Massachusetts General Hospital Cancer Center: At the Forefront of Personalized Care

Laura Bruck
Published: Thursday, Mar 22, 2012
Mass General Cancer Center

Massachusetts General Hospital Cancer Center

Recognized as one of the nation’s leading cancer care providers, the Massachusetts General Hospital (MGH) Cancer Center comprises 23 fully integrated, multidisciplinary clinical programs, as well as an extensive array of support and educational services. With a network of affiliations that extend throughout New England and the southeastern United States, the MGH Cancer Center is consistently ranked as one of the nation’s top 10 cancer centers by US News & World Report.

The Center’s commitment to advancing oncology care by tailoring treatment options to the individual patient is apparent from the laboratory to the bedside. Physician investigators conduct nearly 400 clinical trials annually, and the Center is a founding member of a 7-member Harvard Medical School consortium designated by the National Cancer Institute as a comprehensive cancer center, forming what is the largest cancer research collaboration in the country and revolutionizing the future of cancer medicine with the novel treatments developed through this partnership. Furthermore, MGH nurses were the first in Massachusetts to achieve Magnet status from the American Nurses Credentialing Center in recognition of the hospital’s exceptional nursing care.

Two examples of the Center’s powerful synergy between laboratory scientists, bedside physicians, and nursing staff are its ground-breaking work with the CTC-chip and the genetic profiling initiative of the Molecular Pathology Translational Research Lab.

The CTC-Chip: A New Era of Cancer Research

It was 2008 when MGH Cancer Center scientists published 2 papers describing promising results for a new nanotechnology device that enables capture of circulating tumor cells (CTCs). Known as the CTCchip, the technology at long last provided the means to analyze these exceedingly rare, living solid-tumor cells in real time, and to unlock critical information with the potential to revolutionize the way cancers are detected, treated, and monitored.

### Data listing:
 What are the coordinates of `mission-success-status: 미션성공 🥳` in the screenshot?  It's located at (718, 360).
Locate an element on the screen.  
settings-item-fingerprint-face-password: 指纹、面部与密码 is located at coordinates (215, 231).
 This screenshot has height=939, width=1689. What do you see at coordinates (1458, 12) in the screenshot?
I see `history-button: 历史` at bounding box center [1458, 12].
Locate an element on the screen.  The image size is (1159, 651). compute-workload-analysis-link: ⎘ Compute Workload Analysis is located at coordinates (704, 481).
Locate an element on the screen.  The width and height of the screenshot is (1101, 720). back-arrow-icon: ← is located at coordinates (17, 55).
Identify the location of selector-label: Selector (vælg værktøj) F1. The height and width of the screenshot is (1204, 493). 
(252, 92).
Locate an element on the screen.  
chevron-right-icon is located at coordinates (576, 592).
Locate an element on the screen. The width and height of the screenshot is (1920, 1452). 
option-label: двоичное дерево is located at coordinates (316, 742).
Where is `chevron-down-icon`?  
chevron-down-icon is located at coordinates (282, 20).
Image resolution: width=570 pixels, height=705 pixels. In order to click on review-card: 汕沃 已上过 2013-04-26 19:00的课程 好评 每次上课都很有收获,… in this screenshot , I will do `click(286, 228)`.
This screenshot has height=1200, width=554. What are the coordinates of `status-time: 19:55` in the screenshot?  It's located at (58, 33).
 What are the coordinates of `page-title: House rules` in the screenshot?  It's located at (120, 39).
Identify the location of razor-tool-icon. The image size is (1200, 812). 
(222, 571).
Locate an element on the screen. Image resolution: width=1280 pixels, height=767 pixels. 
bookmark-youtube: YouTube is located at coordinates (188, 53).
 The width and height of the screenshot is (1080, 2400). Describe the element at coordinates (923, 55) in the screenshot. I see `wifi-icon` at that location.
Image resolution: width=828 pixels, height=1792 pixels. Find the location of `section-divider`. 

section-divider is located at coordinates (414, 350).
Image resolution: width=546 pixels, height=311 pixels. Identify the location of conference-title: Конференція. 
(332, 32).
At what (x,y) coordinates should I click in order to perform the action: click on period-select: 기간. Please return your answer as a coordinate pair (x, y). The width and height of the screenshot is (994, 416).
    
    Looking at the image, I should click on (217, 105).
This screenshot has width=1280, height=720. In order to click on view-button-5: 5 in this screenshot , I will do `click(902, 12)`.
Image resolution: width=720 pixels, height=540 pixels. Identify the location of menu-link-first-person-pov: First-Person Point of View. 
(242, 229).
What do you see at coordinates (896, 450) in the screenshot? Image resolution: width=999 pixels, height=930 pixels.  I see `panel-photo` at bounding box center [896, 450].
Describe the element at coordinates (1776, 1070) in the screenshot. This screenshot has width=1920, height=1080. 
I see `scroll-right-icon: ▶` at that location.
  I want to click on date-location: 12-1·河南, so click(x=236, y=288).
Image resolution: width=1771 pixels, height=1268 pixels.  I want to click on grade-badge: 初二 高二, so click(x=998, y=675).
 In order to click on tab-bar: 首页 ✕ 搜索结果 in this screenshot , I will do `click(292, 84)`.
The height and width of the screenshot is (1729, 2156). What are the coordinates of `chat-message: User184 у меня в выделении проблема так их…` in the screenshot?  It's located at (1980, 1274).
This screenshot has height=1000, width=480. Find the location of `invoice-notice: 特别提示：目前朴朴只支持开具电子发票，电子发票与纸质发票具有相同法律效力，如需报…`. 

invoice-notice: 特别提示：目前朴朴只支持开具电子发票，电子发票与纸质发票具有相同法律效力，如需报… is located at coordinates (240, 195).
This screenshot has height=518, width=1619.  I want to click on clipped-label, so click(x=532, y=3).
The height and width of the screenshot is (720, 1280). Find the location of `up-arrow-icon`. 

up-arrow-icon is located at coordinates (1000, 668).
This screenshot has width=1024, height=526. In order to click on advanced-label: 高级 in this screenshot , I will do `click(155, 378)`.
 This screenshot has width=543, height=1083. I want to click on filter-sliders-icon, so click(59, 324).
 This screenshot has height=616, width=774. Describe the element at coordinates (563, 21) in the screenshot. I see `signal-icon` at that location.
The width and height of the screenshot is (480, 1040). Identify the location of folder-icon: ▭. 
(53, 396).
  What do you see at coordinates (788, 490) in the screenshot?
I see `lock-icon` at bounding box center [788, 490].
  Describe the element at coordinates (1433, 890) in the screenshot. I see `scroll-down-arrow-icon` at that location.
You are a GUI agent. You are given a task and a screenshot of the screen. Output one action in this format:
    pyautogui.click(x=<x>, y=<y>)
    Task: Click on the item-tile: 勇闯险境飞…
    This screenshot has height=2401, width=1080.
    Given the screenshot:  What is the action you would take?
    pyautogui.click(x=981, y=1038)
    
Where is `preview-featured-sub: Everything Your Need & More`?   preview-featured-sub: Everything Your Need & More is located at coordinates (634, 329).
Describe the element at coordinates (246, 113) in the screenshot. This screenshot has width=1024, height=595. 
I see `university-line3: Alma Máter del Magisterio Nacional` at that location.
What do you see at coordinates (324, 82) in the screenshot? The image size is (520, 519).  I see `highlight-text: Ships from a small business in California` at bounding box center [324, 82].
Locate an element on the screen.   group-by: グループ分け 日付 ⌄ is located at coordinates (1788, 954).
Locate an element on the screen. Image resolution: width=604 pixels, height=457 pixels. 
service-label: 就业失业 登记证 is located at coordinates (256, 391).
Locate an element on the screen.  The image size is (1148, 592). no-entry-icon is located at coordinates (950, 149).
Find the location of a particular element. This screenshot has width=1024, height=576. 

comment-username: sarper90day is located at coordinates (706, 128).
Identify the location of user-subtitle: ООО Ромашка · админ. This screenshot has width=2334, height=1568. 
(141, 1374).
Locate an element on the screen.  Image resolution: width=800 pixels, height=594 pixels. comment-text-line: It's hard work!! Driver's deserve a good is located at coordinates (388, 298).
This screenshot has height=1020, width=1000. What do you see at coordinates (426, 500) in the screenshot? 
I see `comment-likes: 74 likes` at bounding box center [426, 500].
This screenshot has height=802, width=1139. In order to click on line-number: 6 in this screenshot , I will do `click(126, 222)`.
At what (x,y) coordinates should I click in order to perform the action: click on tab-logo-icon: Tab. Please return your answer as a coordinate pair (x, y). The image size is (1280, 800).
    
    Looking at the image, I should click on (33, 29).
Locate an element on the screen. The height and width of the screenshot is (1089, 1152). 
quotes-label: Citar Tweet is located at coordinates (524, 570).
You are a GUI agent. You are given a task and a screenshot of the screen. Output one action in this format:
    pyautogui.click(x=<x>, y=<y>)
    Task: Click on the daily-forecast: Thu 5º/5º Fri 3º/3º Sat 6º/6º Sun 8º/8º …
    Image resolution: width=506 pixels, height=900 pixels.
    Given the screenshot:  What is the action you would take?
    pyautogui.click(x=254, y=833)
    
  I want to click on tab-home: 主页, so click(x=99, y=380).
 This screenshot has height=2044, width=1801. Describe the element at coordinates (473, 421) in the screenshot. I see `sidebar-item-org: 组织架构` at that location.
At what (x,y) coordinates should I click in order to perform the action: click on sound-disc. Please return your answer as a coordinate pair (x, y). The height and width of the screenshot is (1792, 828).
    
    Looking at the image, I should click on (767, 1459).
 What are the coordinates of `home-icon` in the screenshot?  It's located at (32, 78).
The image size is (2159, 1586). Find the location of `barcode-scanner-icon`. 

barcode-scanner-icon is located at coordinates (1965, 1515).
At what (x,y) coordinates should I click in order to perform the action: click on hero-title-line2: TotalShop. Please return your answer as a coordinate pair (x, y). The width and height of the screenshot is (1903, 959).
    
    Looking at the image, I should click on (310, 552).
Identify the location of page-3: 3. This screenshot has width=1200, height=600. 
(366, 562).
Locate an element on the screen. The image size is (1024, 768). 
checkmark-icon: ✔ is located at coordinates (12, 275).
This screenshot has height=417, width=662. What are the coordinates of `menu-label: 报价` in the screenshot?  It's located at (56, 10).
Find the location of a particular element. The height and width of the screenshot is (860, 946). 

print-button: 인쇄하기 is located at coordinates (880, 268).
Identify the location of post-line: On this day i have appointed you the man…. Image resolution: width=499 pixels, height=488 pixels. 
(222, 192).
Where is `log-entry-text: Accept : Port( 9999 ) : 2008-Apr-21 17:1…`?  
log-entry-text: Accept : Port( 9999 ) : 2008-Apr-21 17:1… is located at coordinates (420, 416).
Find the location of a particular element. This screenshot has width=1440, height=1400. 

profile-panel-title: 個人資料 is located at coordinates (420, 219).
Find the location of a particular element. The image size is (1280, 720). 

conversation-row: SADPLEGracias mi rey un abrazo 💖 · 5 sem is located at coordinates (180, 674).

### Assignment 1:
Print the part of the article on the MGH Cancer Center between "Laura Bruck" and "News & World Report.", inclusive.
### Assignment 2:
Using the article on the MGH Cancer Center, answer these:
(a) How many clinical programs does the Center comprise?
(b) About how many clinical trials do its physician investigators conduct each year?
(c) In what year did the Center's scientists publish the papers on the device for capturing circulating tumor cells?
### Assignment 3:
The article on the MGH Cancer Center describes a synergy among several groups of people. List every group it names.

### Exercise solution 1:
Laura Bruck
Published: Thursday, Mar 22, 2012
Mass General Cancer Center

Massachusetts General Hospital Cancer Center

Recognized as one of the nation’s leading cancer care providers, the Massachusetts General Hospital (MGH) Cancer Center comprises 23 fully integrated, multidisciplinary clinical programs, as well as an extensive array of support and educational services. With a network of affiliations that extend throughout New England and the southeastern United States, the MGH Cancer Center is consistently ranked as one of the nation’s top 10 cancer centers by US News & World Report.

### Exercise solution 2:
(a) 23
(b) Nearly 400
(c) 2008

### Exercise solution 3:
- Laboratory scientists
- Bedside physicians
- Nursing staff